(Beginning of Information shown)
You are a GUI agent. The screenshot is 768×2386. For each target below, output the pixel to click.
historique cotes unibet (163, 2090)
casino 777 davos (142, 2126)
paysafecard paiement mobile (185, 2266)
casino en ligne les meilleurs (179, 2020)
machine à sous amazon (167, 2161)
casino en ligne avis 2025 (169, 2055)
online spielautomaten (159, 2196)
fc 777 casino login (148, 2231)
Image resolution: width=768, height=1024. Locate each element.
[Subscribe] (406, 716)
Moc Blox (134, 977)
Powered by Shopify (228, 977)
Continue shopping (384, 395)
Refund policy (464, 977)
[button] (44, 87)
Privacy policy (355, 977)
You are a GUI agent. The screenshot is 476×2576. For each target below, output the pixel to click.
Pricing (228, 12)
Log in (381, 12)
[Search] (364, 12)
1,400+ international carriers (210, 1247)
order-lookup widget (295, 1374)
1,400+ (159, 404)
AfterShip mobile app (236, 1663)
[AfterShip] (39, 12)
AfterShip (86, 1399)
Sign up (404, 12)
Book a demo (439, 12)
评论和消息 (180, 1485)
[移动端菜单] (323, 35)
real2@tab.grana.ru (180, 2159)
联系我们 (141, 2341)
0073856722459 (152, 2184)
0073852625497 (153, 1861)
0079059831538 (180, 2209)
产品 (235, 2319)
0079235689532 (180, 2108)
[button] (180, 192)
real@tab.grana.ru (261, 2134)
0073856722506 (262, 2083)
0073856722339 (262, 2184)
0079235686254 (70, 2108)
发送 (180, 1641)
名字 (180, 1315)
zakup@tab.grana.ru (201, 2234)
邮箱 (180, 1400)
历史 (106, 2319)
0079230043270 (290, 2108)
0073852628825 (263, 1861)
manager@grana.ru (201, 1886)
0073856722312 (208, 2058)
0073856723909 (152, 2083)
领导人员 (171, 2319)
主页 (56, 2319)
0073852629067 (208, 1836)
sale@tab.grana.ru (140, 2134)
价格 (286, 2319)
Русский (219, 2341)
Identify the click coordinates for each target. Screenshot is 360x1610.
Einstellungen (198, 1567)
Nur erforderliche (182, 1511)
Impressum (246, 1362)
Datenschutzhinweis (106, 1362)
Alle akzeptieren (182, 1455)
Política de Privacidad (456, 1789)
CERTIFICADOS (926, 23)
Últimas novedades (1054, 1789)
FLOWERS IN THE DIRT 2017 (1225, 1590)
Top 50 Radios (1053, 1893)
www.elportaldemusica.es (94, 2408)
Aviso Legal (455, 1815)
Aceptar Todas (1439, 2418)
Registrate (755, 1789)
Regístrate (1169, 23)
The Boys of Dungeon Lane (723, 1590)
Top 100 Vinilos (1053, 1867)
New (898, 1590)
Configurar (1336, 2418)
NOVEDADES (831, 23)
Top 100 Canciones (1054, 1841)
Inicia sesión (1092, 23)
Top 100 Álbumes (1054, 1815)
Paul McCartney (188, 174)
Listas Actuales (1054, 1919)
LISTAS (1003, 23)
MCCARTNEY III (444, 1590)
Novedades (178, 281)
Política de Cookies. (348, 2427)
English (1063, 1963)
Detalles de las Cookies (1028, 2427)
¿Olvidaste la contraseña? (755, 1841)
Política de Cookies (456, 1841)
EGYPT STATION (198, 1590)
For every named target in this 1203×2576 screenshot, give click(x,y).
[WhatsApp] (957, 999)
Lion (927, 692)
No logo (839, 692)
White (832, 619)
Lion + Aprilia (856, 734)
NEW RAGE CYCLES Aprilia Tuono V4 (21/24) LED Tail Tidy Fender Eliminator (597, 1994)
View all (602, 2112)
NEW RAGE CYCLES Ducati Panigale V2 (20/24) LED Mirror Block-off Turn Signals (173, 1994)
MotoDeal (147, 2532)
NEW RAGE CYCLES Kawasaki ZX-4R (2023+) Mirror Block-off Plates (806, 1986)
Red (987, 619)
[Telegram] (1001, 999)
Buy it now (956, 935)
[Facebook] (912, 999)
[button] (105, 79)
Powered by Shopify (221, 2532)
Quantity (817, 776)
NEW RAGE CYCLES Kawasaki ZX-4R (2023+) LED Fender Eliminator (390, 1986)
(End of Information shown)
Extract each line holding the word "Mirror" from the records.

NEW RAGE CYCLES Ducati Panigale V2 (20/24) LED Mirror Block-off Turn Signals (173, 1994)
NEW RAGE CYCLES Kawasaki ZX-4R (2023+) Mirror Block-off Plates (806, 1986)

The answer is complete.